_TEKS SUMBER_
ITS News

Minggu, 29 September 2024
30 November 2006, 10:11

Ir Tavio MS PhD, Sumbang Paten untuk Singapura

Oleh : Dadang ITS | | Source : -

”Saya menyadari sejak awal terhadap konsekuensi hasil kerja saya itu, karena memang saat menandatangani pemberian program beasiswa dari pemerintah Singapura, tertulis jelas pernyataan bahwa semua hasil kerja selama saya menerima beasiswa menjadi milik pemerintah Singapura. Maka jadilah dua paten dari hasil kerjanya untuk memperoleh gelar doktor dari Nanyang Technological University, Singapura itu kini menjadi milik pemerintah Singapura,” katanya mengenang.

Diungkapkan dosen Jurusan Teknik Sipil yang masih lajang ini, saat itu dirinya merasa perlu untuk mengembangkan ilmunya dalam bidang struktur beton dan berusaha mencari beasiswa ke sana ke mari, dan ternyata pemerintah Singapura menawarkan beasiswa yang dimaksud tanpa persyaratan. Artinya, setelah ia lulus, tidak terikat untuk menjalankan ikatan dinas atau kerja di sana. ”Karena keinginan saya begitu besar, maka saya pun kemudian mulai menjalankan berbagai tes. Ada tiga orang dari Indonesia yang ikut saat itu, dan saya kemudian terpilih untuk mengambil program doktor di Nanyang Technological University untuk bidang teknik struktur,” kata penghobi olah raga tenis meja ini.

Program doktor di NTU itu dijalani Tavio dalam waktu tiga tahun dengan predikat sebagai lulusan cumlaude dengan nilai indeks prestasi akademik (IPK) sempurna 4. ”Ada dua hasil kerja saya dan menjadi dua paten selama saya menerima beasiswa untuk memperoleh gelar doktor di sana. Paten pertama tentang desain untuk struktur plat datar, dan kedua, paten desain beton bertulang plat datar untuk pra-tegang,” katanya.

_DATA TAMPILAN_
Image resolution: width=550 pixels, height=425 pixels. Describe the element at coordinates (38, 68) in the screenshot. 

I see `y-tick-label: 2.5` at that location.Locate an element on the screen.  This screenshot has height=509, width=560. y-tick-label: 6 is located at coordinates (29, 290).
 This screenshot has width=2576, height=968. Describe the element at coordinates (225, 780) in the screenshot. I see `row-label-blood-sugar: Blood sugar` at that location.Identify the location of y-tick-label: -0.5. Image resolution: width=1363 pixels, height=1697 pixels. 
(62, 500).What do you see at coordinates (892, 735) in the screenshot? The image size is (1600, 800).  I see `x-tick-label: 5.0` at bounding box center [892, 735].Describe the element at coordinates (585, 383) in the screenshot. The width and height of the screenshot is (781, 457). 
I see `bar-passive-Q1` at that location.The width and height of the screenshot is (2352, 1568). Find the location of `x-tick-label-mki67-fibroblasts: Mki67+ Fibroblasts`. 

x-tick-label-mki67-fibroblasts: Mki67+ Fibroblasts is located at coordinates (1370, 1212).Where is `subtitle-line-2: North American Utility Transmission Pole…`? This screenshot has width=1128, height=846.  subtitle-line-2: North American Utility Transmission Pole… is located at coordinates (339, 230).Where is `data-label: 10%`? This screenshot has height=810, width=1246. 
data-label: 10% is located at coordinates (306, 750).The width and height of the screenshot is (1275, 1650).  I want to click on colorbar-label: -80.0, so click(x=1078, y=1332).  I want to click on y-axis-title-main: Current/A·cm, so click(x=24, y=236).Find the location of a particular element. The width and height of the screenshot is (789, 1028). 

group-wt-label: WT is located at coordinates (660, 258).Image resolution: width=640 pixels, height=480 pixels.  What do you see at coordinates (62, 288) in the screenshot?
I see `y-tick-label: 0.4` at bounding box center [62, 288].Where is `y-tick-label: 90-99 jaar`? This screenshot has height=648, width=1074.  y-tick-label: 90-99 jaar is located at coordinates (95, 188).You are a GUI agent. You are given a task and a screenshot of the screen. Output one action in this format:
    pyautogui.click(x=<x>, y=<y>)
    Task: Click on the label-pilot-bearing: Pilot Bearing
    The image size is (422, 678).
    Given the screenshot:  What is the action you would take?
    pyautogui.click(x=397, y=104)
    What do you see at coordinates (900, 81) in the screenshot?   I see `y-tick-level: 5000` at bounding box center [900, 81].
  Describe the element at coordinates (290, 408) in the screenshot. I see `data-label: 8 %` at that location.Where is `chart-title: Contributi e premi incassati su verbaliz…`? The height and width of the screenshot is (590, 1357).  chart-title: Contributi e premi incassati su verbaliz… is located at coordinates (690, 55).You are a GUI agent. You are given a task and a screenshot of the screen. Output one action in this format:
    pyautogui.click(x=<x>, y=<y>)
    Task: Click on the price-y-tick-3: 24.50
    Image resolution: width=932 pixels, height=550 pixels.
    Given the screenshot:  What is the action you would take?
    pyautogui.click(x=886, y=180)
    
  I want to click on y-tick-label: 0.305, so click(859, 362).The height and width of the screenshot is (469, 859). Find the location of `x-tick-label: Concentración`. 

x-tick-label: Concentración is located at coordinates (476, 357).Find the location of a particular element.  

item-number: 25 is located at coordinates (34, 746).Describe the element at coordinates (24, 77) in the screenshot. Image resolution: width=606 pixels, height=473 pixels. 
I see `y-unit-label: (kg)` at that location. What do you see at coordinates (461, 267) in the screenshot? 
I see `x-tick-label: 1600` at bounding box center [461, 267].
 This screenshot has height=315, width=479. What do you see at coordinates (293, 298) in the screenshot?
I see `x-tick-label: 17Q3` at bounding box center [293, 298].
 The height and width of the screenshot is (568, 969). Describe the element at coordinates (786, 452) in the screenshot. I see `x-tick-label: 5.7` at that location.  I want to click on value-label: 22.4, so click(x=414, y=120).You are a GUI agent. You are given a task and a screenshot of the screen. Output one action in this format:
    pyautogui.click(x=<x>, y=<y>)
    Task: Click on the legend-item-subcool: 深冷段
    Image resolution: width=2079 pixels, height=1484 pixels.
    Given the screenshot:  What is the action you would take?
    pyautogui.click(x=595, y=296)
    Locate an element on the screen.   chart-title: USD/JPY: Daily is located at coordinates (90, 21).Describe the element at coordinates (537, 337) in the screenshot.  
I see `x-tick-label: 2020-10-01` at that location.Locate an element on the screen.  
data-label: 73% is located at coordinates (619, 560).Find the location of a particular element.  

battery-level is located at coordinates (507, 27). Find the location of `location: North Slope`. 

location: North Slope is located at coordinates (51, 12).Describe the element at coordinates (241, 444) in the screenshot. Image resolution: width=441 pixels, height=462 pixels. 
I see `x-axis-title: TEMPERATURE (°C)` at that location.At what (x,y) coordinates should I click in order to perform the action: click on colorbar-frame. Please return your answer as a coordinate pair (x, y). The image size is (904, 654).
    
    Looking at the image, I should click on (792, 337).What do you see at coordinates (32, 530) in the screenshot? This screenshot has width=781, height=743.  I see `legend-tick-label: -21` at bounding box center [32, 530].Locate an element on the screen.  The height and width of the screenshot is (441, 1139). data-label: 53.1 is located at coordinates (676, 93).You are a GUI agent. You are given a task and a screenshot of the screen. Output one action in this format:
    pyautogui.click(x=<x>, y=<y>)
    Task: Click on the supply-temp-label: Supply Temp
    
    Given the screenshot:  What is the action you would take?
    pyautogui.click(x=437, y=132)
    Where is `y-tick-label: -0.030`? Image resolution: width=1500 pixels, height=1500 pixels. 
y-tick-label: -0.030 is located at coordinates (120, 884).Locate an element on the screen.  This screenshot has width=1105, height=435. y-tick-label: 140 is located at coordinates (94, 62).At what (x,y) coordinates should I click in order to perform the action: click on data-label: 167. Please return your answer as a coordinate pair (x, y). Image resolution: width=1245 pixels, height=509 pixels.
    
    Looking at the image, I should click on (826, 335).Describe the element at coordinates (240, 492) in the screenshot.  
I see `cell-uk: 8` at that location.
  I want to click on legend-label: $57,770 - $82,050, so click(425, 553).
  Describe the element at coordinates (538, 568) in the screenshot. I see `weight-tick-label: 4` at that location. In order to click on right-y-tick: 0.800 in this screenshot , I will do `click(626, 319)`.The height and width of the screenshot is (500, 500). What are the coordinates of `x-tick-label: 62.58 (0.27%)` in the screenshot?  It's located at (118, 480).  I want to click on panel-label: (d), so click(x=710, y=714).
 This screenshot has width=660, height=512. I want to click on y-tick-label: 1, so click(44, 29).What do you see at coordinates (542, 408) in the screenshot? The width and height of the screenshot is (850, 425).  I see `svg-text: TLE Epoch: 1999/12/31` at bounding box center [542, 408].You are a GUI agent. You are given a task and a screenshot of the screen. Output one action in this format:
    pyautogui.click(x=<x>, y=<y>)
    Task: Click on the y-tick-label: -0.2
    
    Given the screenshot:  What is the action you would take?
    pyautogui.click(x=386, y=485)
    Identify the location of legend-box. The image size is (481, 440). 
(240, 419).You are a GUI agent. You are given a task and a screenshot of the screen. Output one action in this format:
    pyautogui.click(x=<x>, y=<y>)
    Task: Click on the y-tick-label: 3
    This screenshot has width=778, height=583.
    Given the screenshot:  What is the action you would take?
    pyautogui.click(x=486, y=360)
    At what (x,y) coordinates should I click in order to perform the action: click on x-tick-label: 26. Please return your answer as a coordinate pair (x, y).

_DAFTAR PERTANYAAN_
[A] Apa pokok paten pertama yang dihasilkan Tavio selama menempuh program doktor di NTU, menurut berita tentang paten untuk Singapura?
[B] Teruskan berita tentang paten Tavio untuk Singapura, dimulai setelah kalimat terakhirnya.

_DAFTAR JAWABAN_
[A] Desain untuk struktur plat datar.

[B]
Diakui Tavio, kedua patennya punya spesifikasi yang memungkinkan sebuah proyek bangunan dikerjakan bisa lebih cepat dan efisien dalam hal pembiayaan. Paten pertama, katanya menjelaskan, memang benar-benar ide baru karena selama ini selalu bangunan bertingkat selalu disertai hadirnya kolom dan balok. Sementara pada paten ini tidak memerlukan balok dan bisa langsung menggunakan struktur beton datar atau plat datar, sehingga pengerjaannya lebih mudah dan murah. ”Kelebihan lainnya, pada paten ini bisa digunakan untuk plat datar yang ireguler atau tidak beraturan, dimana jarak antar kolom tidak harus sama. Inisiatif bisa diterapkan pada bentuk ireguler datang dari bentuk arsitektur modern yang saat ini seringkali menempatkan kolom tidak pada jarak sama atau beraturan, sebagai bagian dari mempertahankan segi estetika bangunan,” katanya.

Sedang paten kedua, kata Tavio yang menyelesaikan masa studinya di program sarjana, master dan doktornya berturut-turut meraih predikat cumlaude ini dan dua diantaranya memperoleh IPK sempurna 4, berkaitan dengan pengembangan paten pertama. Hanya bedanya digunakan untuk desain beton bertulang plat datar untuk pra-tegang dengan spesifikasi dapat digunakan pula pada bentuk ireguler. ”Saya rasa perusahan-perusahan beton di Indonesia belum ada yang memproduksi beton bertulang plat datar untuk keperluan ireguler. Kalau untuk keperluan biasa mungkin sudah banyak dan kita mampu,” katanya.

Tahan Gempa
Ditanya apakah tidak menyesal dengan keputusannya itu? Putra kedua dari empat bersaudara pasangan Lanny dan Benjamin Widjojo ini mengakui, perasaan menyesal itu pasti ada. Tapi ia selalu punya pikiran positif, bahwa ilmu tidak hanya sampai pada apa yang telah dipatenkan itu, tapi akan terus berkembang. ”Sekarang saya sedang mengembangkan lebih jauh lagi dari paten itu, untuk desain struktur plat datar dengan beban gempa, dan desain beton bertulang plat datar untuk pra-tegang juga dengan beban gempa. Kebetulan Indonesia merupakan daerah paling banyak berkemungkinan terjadinya gempa, maka saya pun kini mengembangkannya ke sana,” katanya.

Bagaimana caranya? Tentu, katanya menjelaskan, sangat berbeda seperti apa yang dilakukannya di Singapura. ”Kalau di Singapura saya mulai mengumpulkan data membuat analisis, menyusun teori hingga bisa mewujudkannya dalam bentuk eksperimental di laboratorium dengan skala satu banding satu, di Indonesia dengan segala keterbatasan saya baru melakukannya melalui simulasi-simulasi,” katanya.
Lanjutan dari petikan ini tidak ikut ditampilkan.